If you lived through the "we love you Sid (Meier), you're our god" phase of computer strategy gaming in the 1990's you're familiar with the Railroad Tycoon franchise. Originally a computer train operations simulator focusing on money management it has evolved and split into multiple genres, from boardgames (yepp, that’s what you're reading about) to complex transport simulators and educational games.

The boardgame, while getting its name from the computer simulation, is evolved from Martin Wallace's excellent Age of Steam, but this doesn't show too much. If you like the computer game you'll love the RRT boardgame. And if you've never experienced the computer game you'll love the boardgame. Heck, if you're a nomad tribesman who's never set eyes on modern civilization you'll still love the boardgame. Just replace the trains with camels from Through the Desert.

Components
The RRT box is Big-with-a-capital-B. Weighing in at close to 4 kg / 8 pounds and measuring 30 cm by 40 cm (1' by 1,5'), it's the size and weight of three coca-cola bottles placed side by side on a sheet of A3 (or US Ledger/Tabloid size) paper and crammed chock full of pieces.

There's a map, a gargantuan creation with three separate 90 cm by 40 cm (3' by 1') sized sections, depicting the American midlands and east coast. Yes, that's over one square meter of map, and it will dwarf a regular sized kitchen table. If there's one thing to gripe about in RRT it's the map. It tends to warp a bit and pieces don't lie flat on it. And there's the dreaded blue/purple color discrepancy. City colors are extremely important in RRT and for some reason the designers felt that blue and purple would look nice if they were nigh on impossible to tell apart. Many a game has been lost by players who built track to the wrong colored city. Fortunately there are errata here on Board Game Geek for download, from lists of which cities are of which color to new hexes to glue over the old ones.

Then there are the track tiles. A single track tile measures only 2,5 cm (1") across but when placed side by side with hundreds of others the track dominates the board. Not only does it look very, very good but it fills a vital game function – track laying is it in Railroad Tycoon. Know your track and you'll master your enemy.

And don't forget the plastics. Plastic trains and plastic end of game markers, enough to fill bags upon zip-lock bags.

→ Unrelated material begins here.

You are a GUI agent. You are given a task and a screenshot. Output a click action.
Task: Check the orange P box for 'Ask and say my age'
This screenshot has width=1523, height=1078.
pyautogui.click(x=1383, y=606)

The trains are nice, but that's about it. They're colored, soft molded plastic that can take some beating as they'll bend before breaking. But they're also prone to warping and twisting, and sometimes they don't sit well on the board. Unlike the city markers the train colors are easy to tell apart.
The end of game markers, looking like station buildings, water towers and rail crossing markers, are a uniform brown and from the same plastic that the trains. They're not strictly necessary for the game but, hey, free train related miniatures…

Oh, there's also heaps of monopoly money, stock certificates, special ability and victory point cards and stacks of goods cubes. Did I mention the box feels like a safe and is stuffed to the gills?

Gameplay
Ok, enough about the bits and pieces. How does RRT play? Simple answer: Very, very well. Long answer:

RRT is a pick-up and delivery game, where you take goods cubes from cities and score points by delivering them to other cities using your rail network. The longer the network the more points you score and points are directly responsible for your income, which in turn affects what trains you can buy and how much you can afford to build. It's all nice and circular and surprisingly free of runaway leader syndrome (where the leader gets more and more resources to gain more and more points and everybody else is left behind to fight for second place).

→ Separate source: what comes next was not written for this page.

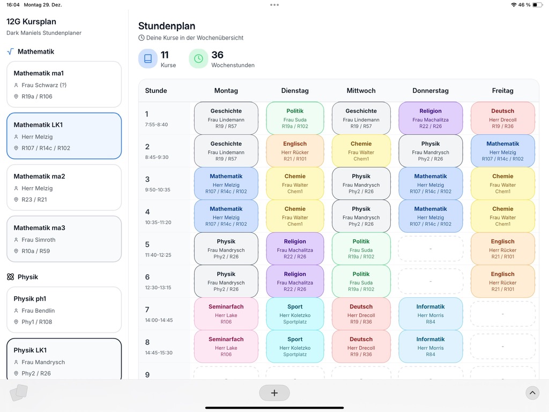The height and width of the screenshot is (412, 549).
Task: Click the Dienstag column header
Action: coord(295,91)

You start as a penniless railroad executive, selling stock to the public to raise your initial cash. It's not a true stock market – the investors will buy as many shares as you care to issue – but each turn you have to pay each shareholder a thousand dollars and your maximum income is 25 thousand. You also lose one victory point at the end of the game for each share certificate so choose wisely, young padawan, for your investors will ruin you.

RRT is also based on an action allowance point system, which means that you want to do loads of things but only get to do three each turn (blame it on the short attention span of high level railroad executives if you must). So coming up with the optimal order in which to do things is crucial. If I build here then I can snag one of those goods cubes from my opponent and deliver it myself but then I'll loose that city I need and I could deliver for more victory points elsewhere. But I want to hinder the other players. No, I must advance as rapidly as possible. But it's more fun to hinder. And imagine how red Jake will be in the face when I steal his last yellow cube. Hah, let's build in Jakes city…

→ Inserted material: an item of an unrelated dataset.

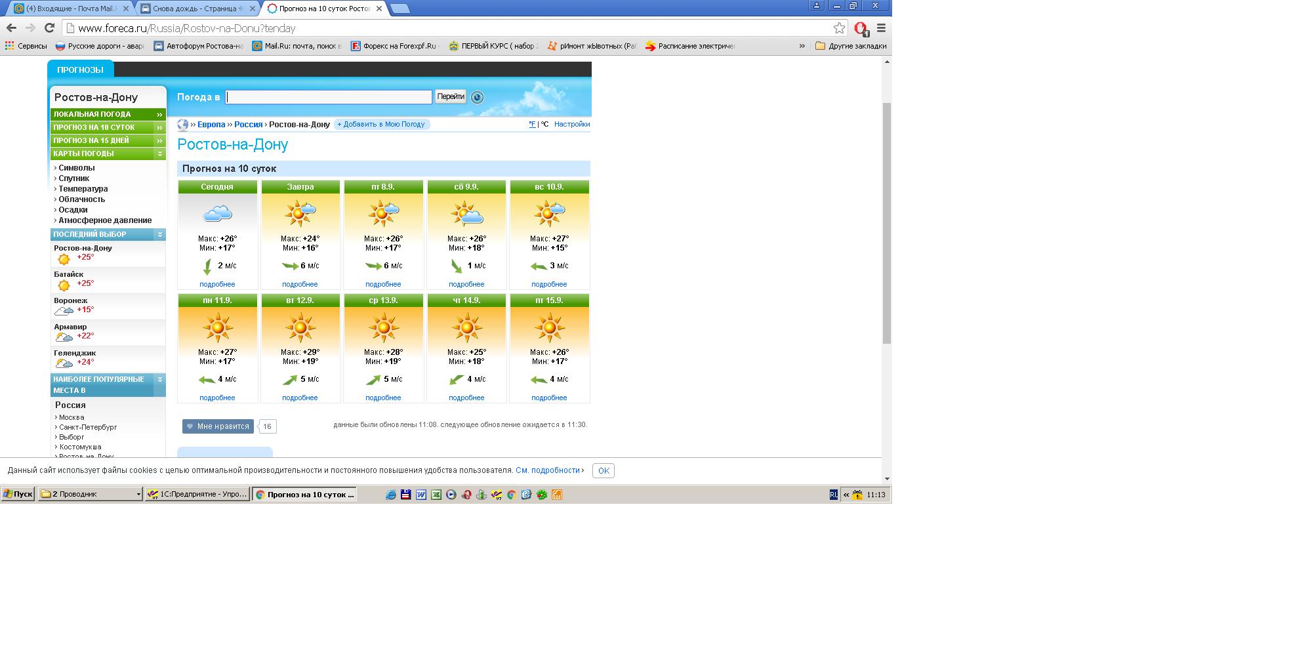Bookmark the page with the star icon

It's a pleasurable surprise that RRT plays as fast as it does. A two player game is over in less than an hour, a six player one in less than two. It's so fast you can play three games in an evening and still be alert enough to want to play a fourth.

The RRT game system is also very forgiving for beginners. You can make a lot of mistakes and still make it all up to win in the end. As long as you haven't sold too many stock certificates you will almost always be able to recoup your losses.

There's also a random element in the form of cards drawn each turn. Most of them gain you victory points, some when you deliver goods to a certain city or connect two cities, but some give you small bonuses. There are also two cards that let you take two actions instead of one and that's very valuable since the amount of actions you can take is the limiting factor to your expansion.

Conclusions
Railroad Tycoon is a balancing act. Balancing money versus position on the board versus time. And all the while the amount of goods cubes dwindles and the end of the game approaches (the game ends when enough goods have been delivered). This creates a sense of urgency that tops that of Ticket to Ride and many similar collect and build games.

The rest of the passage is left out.